Ketua BEM Universitas Udayana dalam kesempatannya mengapresiasi kinerja dari Departemen Kebudayaan, “Kami dari BEM Universitas Udayana tentunya paham dengan posisi Bali sebagai daerah yang kental akan budaya dan warisan leluhur, sehingga BEM Udayana hadir tidak hanya sebagai mitra kritis pemerintah, namun juga mitra strategis dalam menjaga Budaya Bali. Tentu dengan upaya dan kinerja dari Departemen Kebudayaan yang termasuk ke dalam Bidang Kemasyarakatan, harapannya hal ini mampu menghapus stigma buruk BEM di mata masyarakat dan tentunya melalui pencatatan ini mampu memberikan kepastian dan perlindungan hukum dari obyek EBT yang dicatatkan. Sebagai mahasiswa hukum, saya mencoba mengarahkan Departemen Kebudayaan untuk berfokus pada pencatatan dan perlindungan hukum dari suatu budaya. Saya sangat mengapresiasi Departemen Kebudayaan karena telah berhasil mencatatkan ketiga budaya ini.
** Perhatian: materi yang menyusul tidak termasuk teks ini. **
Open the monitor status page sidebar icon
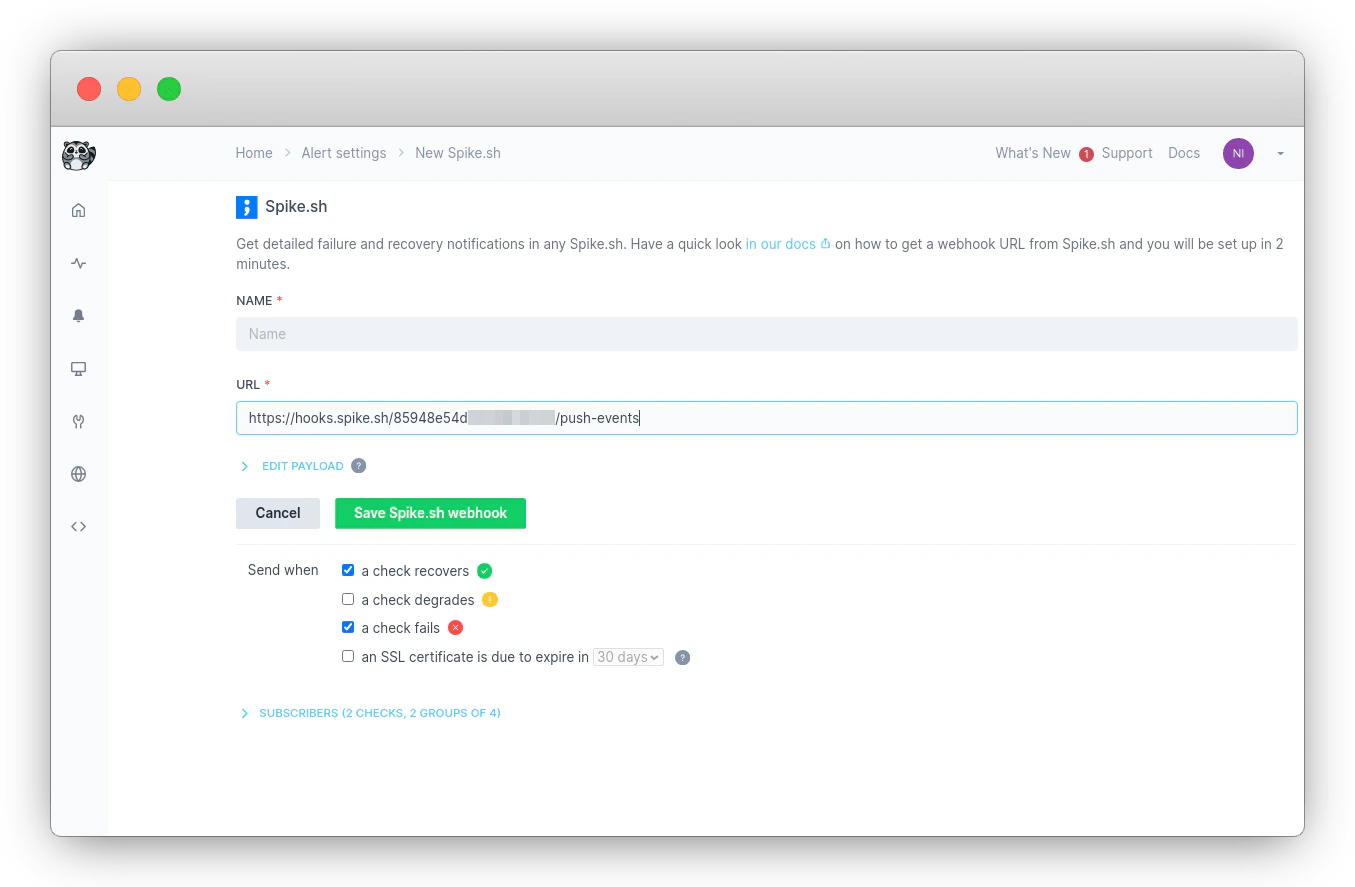1355x887 pixels. [78, 369]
Tentu saja tiga ini baru awalan, kami targetkan akan ada 50 budaya yang dapat dicatatkan tahun ini,” ucap I Putu Bagus Padmanegara.
Menyambung hal itu, Kepala Departemen Kebudayaan juga akan selalu bekerja keras di dalam berupaya menjaga kelestarian kebudayaan yang ada di Bali khususnya, “Tentu bukanlah hal yang mudah untuk dapat mencatatkan budaya yang ada, khususnya di Bali. Karena di setiap daerah memiliki budaya yang hampir sama, hanya saja tentu terdapat perbedaan yang dipengaruhi oleh daerah hingga masyarakat di dalamnya. Kita di Departemen Kebudayaan di dalam proses pencatatan telah melalui proses seperti permohonan izin untuk pencatatan, penggalian informasi dengan turun langsung ke desa terkait, pembuatan berkas, hingga pada akhirnya setelah melalui beberapa revisi yang diberikan oleh pihak Kemenkumham, budaya tersebut dapat dicatatkan. Ini bukanlah pekerjaan yang mudah, akan tetapi bukanlah pekerjaan yang tidak mungkin untuk dituntaskan,” ucap I Gusti Ngurah Made Prabhaswara.